Furthermore 4 it can be seen that the rotor device 5 has a rotor 12 and a rotor carrier 13 which are non-rotatably connected to one another.

Seen in the radial direction Y, the rotor 12 is arranged on the outside of the rotor carrier 13, and the rotor carrier 13 has, seen in the radial direction Y, a bearing mount 14 for a bearing 15 on the inside. The bearing mount 14 can absorb forces from the rotor device 5 and together ensure the rotation of the rotor device 5 with a bearing 15 . In addition, the rotor device 5 has - as mentioned - a bearing 15 which is arranged on the bearing mount 14 of the rotor carrier 13 .

The rotor device 5 also has a connecting part 16 which is designed for connection to a crankshaft 101 of an internal combustion engine 100 .

The connecting part 16 has on its outside, viewed outwards in the radial direction Y, or on its radial outside, a plurality of internal threads 17 for connection to a crankshaft 101 of an internal combustion engine 100 .

Furthermore, the connecting part 16 has on its inner side, viewed inward in the radial direction Y, or on its radial inner side, a plurality of passages 18 for frictional and/or positive connection with a hub unit 19 of the rotor device 5. The connecting part 16 has a shape reminiscent of a soup plate.

Furthermore shows 4 that the rotor device 5 comprises a hub unit 19 to which the rotor carrier 13 of the rotor device 5 is fixed in a rotationally fixed manner, which is designed for the rotationally fixed arrangement of a rotor 12 of the rotor device 5 .

In addition, the connecting part 16 of the rotor device 5 is fixed against rotation on the hub unit 19 mounted, which is designed for connection to a crankshaft 101.

The hub unit 19 has a sealing surface 20 for the radial shaft seal 7 of the sealing device 6, the sealing surface 20 being arranged between the rotor carrier 13 and the connecting part 16.

The sealing surface 20 is formed by a shoulder 21 of the hub unit 19 against which the rotor carrier 13 rests on one side and the connecting part 16 rests on the other side. A crankshaft 101 of an internal combustion engine 100 can thus be connected to the rotor carrier 13 via the connecting part 16 and via the hub unit 19 .

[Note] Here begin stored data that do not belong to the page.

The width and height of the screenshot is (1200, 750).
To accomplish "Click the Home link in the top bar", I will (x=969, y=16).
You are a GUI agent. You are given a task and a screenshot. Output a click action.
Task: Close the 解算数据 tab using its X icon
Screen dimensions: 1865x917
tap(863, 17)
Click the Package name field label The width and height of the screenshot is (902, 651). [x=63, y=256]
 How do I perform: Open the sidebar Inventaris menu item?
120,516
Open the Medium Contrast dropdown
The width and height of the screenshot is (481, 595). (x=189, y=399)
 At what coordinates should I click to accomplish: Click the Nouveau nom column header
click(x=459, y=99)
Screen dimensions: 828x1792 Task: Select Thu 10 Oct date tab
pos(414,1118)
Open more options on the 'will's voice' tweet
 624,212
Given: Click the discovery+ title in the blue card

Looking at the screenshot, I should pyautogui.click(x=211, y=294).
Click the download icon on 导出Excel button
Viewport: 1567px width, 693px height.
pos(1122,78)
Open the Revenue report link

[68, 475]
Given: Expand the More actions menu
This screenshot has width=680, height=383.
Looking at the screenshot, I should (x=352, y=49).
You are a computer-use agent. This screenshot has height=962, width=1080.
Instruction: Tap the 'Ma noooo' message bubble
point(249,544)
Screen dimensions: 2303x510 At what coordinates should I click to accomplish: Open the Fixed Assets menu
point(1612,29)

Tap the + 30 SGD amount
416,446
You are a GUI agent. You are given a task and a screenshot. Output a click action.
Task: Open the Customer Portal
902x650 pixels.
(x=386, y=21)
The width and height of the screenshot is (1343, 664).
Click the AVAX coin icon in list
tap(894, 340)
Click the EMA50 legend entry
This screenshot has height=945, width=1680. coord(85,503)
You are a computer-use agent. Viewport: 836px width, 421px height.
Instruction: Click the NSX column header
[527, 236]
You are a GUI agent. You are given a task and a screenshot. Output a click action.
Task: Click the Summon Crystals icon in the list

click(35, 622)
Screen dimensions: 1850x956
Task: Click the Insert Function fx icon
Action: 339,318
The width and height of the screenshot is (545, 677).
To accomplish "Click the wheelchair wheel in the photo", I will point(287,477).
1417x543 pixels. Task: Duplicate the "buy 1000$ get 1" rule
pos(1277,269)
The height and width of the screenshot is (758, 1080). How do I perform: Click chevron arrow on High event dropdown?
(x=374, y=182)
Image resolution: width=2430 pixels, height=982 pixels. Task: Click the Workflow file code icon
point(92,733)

Paragraph 21 of the hub unit 19 has according 4 a plurality of through bores 22, in each of which a rivet N is arranged, which connects the hub unit 19 and the connecting part 16 of the rotor device 5 to one another in a rotationally fixed manner. Here, the shoulder 21 seen in the radial direction Y jumps outwards. In this way, a sealing surface 20 formed thereon can be easily manufactured.

As in 4 also shown, the hub unit 19 also has a toothing 23, in which the rotor carrier 13 engages with corresponding counter-toothing 23. Toothing 23 and counter-toothing 23 are formed without play.

To put it more precisely, the hub unit 19 together with the rotor carrier 13 has a shaft-hub connection, with the aid of which a non-rotatable connection between the hub unit 19 and the rotor carrier 13 is ensured.

As also in 4 As can be seen, the rotor carrier 13 is clamped via the bearing 15 and a sleeve against the shoulder 21 using a shaft nut 24 .

Also shows 4 that the outer housing wall part 3 is designed for arranging the stator device 4, the stator device 4 having a stator 26 and a stator carrier 27, to which the stator 26 is fastened radially on the inside and which is arranged radially on the outside on the at least one housing wall part 3.

A cooling channel 28 is formed between the stator carrier 27 and the housing wall part 3 in order to dissipate the operating heat of the stator 26 .

The stator carrier 27 is designed similar to a hollow cylinder, the stator carrier 27 having a shoulder 29 with which it bears against a shoulder 30 of the outer housing wall part 3 .

Furthermore, the stator carrier 27 has a plurality of grooves 31 radially on the outside for the attachment of sealing elements 32, so that a cooling channel 28 can be sealed off in the axial direction X. Mentioned sealing elements 32 of the stator support 27 are arranged in its grooves 31 .

The stator carrier 27 also has various passages 33 in the axial direction X, which, seen in the radial direction Y, are arranged on the outside in order to screw the stator carrier 27 to the outer housing wall part 3 .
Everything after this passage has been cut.